Exercise passage »
Minister of Information & Public Relations and Cinematography
- Incumbent
- Assumed office 11 April 2022 - 3 June 2024
- Governor: Biswabhusan Harichandan; S. Abdul Nazeer;
- Chief Minister: Y. S. Jagan Mohan Reddy
- Preceded by: Perni Nani
- Succeeded by: Kolusu Parthasarathy

Minister of Backward Classes Welfare
- In office 29 July 2020 – 10 April 2022
- Governor: Biswabhusan Harichandan; S. Abdul Nazeer;
- Chief Minister: Y. S. Jagan Mohan Reddy
- Preceded by: Malagundla Sankaranarayana

Member of Legislative Assembly Andhra Pradesh
- In office 8 June 2019 - 3 June 2024
- Preceded by: Thota Trimurthulu
- Succeeded by: Vasamsetti Subhash
- Constituency: Ramachandrapuram

Personal details
- Born: 23 December 1962 (age 63) Razole mandal, Andhra Pradesh, India
- Party: YSR Congress Party
- Other political affiliations: Indian National Congress
- Children: 2
- Occupation: Politician; businessman;

= Chelluboyina Venugopala Krishna =

Indian politician (born 1962)

Chelluboyina Srinivasa Venugopala Krishna (born 23 December 1962) is an Indian politician and businessman from the state of Andhra Pradesh. He is the Minister of Backward Classes Welfare, Public Relations, Information and Cinematography and is elected as the Member of the Legislative Assembly (MLA) representing Ramachandrapuram Assembly constituency on behalf of YSR Congress Party. He started his political career in 2000 with Indian National Congress and was elected as a member of Zilla Parishad in 2001 and 2006.

== Early life ==
Chelluboyina was born on 23 December 1962 to Chelluboyina Venkanna and Subhadramma in Adavi Palem, Razole mandal in East Godavari district (now in Konaseema district), Andhra Pradesh. He graduated in Bachelor of Arts from B. R. Ambedkar Open University.

== Career ==
Chelluboyina is a businessman by profession. He entered politics in 2000 and joined Indian National Congress. He was elected as a member of Zilla Parishad (district council) from Razole in 2001, and again in 2006 and was made the Chairman. He was appointed president of East Godavari district's Congress unit in 2008 and again 2012. He worked as a member of Pradesh Congress Committee in united Andhra Pradesh. He also worked as a member of Andhra Pradesh Pollution Control Board.

He joined YSR Congress Party (YSRCP) and contested the 2014 Andhra Pradesh Legislative Assembly election representing Kakinada Rural Assembly constituency unsuccessfully. He later contested the 2019 Andhra Pradesh Legislative Assembly election from Ramachandrapuram constituency and won as the MLA. In July 2020, he was inducted into the ministry Y. S. Jagan Mohan Reddy-led YSRCP government and was allotted the portfolio of Backward Classes Welfare. He was also appointed the in-charge minister for East Godavari district. In April 2022, he was given additional ministries of Public Relations, Information and Cinematography.

== Other work ==
Chelluboyina acts as the president of AP Boxing Association since 1999.

== Personal life ==
Chelluboyina is married to Varalakshmi and has two sons.

Supplied entries »
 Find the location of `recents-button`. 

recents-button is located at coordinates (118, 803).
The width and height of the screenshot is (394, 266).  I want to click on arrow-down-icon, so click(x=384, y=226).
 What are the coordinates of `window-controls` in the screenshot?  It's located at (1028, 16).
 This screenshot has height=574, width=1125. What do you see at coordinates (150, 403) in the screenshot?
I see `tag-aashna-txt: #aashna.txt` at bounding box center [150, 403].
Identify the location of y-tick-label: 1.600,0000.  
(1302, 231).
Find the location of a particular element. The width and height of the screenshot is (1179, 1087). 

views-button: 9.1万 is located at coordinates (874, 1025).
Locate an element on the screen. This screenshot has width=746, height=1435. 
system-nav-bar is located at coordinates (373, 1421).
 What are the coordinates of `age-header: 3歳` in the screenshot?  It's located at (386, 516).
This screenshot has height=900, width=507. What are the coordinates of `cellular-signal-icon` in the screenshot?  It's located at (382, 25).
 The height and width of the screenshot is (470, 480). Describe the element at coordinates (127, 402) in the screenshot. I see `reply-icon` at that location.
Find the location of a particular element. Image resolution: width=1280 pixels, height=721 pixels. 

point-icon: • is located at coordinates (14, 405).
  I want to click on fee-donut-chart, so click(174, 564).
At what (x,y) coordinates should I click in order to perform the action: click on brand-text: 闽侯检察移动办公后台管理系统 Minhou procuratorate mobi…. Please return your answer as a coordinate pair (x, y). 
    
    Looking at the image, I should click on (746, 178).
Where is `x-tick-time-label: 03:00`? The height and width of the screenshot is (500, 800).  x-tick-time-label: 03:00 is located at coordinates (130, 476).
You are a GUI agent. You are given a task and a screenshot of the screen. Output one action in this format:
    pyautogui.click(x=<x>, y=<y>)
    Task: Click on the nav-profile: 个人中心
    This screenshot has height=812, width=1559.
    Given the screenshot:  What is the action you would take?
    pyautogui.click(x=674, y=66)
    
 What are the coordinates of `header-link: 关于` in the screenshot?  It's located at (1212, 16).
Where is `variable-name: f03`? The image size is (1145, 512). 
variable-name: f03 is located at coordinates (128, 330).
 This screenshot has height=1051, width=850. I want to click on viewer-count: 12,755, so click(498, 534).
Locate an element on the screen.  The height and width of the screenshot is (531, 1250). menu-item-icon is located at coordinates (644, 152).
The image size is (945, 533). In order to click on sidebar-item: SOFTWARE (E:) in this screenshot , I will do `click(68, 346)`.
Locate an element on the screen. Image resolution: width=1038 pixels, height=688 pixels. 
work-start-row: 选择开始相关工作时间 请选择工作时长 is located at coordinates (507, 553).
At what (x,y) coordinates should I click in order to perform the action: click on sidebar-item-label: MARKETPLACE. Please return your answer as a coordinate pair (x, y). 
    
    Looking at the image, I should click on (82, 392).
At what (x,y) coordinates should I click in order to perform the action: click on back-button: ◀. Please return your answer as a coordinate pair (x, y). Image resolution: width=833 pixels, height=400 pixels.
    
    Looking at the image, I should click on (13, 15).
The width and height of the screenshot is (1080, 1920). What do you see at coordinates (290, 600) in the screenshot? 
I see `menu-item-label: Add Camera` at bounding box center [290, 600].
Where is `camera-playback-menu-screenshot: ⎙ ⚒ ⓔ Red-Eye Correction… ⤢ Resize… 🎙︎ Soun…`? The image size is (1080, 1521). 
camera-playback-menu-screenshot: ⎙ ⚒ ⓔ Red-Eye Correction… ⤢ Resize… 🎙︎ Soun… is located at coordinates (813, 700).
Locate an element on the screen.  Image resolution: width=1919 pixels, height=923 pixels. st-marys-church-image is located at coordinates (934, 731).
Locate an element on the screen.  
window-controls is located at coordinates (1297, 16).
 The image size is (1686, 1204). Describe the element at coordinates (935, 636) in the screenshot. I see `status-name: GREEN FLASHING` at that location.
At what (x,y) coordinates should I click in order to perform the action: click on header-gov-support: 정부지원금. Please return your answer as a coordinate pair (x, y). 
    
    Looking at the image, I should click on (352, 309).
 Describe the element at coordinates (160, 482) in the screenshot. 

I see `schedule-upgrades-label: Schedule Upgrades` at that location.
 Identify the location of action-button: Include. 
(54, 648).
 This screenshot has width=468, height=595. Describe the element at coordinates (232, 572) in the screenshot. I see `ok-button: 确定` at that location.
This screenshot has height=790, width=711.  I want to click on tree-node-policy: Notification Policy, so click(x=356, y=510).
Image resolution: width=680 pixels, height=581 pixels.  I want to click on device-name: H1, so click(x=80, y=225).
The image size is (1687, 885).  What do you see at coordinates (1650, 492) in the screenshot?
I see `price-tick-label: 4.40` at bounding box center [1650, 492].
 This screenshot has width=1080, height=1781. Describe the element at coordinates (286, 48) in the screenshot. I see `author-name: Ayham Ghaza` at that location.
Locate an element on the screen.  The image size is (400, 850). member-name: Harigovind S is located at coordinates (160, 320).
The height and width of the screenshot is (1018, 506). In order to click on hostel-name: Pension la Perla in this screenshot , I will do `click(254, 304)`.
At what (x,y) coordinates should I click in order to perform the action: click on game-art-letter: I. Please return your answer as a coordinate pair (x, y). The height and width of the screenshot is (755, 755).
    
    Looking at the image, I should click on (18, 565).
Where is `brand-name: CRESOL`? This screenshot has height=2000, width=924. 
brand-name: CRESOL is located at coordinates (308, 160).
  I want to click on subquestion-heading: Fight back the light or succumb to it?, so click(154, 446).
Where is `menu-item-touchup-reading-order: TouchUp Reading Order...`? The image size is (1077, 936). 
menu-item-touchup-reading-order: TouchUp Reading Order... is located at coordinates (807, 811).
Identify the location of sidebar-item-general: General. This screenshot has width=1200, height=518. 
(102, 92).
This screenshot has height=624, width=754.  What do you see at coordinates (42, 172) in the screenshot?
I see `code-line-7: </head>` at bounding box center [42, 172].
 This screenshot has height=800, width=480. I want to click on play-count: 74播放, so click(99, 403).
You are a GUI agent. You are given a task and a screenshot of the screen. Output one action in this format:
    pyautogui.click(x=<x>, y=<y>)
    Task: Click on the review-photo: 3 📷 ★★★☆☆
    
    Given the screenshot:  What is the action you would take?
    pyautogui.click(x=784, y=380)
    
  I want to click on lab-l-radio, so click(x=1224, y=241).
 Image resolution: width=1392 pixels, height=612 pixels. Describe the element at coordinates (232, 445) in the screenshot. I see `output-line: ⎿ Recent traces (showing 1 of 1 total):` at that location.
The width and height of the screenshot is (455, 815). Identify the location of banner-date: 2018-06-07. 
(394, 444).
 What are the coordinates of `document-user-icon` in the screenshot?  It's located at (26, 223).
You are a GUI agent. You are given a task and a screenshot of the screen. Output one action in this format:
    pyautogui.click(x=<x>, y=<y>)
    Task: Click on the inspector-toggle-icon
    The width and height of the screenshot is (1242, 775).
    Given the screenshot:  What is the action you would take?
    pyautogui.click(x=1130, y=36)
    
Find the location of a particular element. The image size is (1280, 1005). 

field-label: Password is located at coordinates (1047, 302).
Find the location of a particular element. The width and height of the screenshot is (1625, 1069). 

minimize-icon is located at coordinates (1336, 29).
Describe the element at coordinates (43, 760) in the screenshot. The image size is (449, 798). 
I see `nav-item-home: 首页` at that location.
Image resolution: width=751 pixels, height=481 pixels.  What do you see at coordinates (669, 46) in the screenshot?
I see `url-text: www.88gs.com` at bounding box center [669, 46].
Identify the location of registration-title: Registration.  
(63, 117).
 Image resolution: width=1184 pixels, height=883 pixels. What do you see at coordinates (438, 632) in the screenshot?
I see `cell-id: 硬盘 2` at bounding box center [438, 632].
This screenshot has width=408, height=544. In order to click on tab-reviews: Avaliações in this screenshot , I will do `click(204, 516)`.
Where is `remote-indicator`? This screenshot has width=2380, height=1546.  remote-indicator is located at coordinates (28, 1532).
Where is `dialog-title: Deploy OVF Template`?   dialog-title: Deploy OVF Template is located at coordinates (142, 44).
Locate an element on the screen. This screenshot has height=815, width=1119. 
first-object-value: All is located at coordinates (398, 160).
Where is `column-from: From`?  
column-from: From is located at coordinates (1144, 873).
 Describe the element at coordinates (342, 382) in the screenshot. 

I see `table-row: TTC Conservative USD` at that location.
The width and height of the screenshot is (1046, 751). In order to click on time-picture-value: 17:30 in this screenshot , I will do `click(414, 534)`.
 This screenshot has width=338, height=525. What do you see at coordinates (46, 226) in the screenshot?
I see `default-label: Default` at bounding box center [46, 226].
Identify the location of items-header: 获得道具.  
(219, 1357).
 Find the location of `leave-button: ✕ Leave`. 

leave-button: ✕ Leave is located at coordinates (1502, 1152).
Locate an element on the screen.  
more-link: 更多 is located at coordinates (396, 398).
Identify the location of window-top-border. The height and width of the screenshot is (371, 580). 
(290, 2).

List of tasks »
A - Rewrite the biography of Chelluboyina Venugopala Krishna from "Chelluboyina Srinivasa Venugopala" to "2001 and 2006.", replacing "businessman" with "entrepreneur".
B - In the biography of Chelluboyina Venugopala Krishna, which university did he graduate from?

Responses by task »
A -
Chelluboyina Srinivasa Venugopala Krishna (born 23 December 1962) is an Indian politician and entrepreneur from the state of Andhra Pradesh. He is the Minister of Backward Classes Welfare, Public Relations, Information and Cinematography and is elected as the Member of the Legislative Assembly (MLA) representing Ramachandrapuram Assembly constituency on behalf of YSR Congress Party. He started his political career in 2000 with Indian National Congress and was elected as a member of Zilla Parishad in 2001 and 2006.

B - B. R. Ambedkar Open University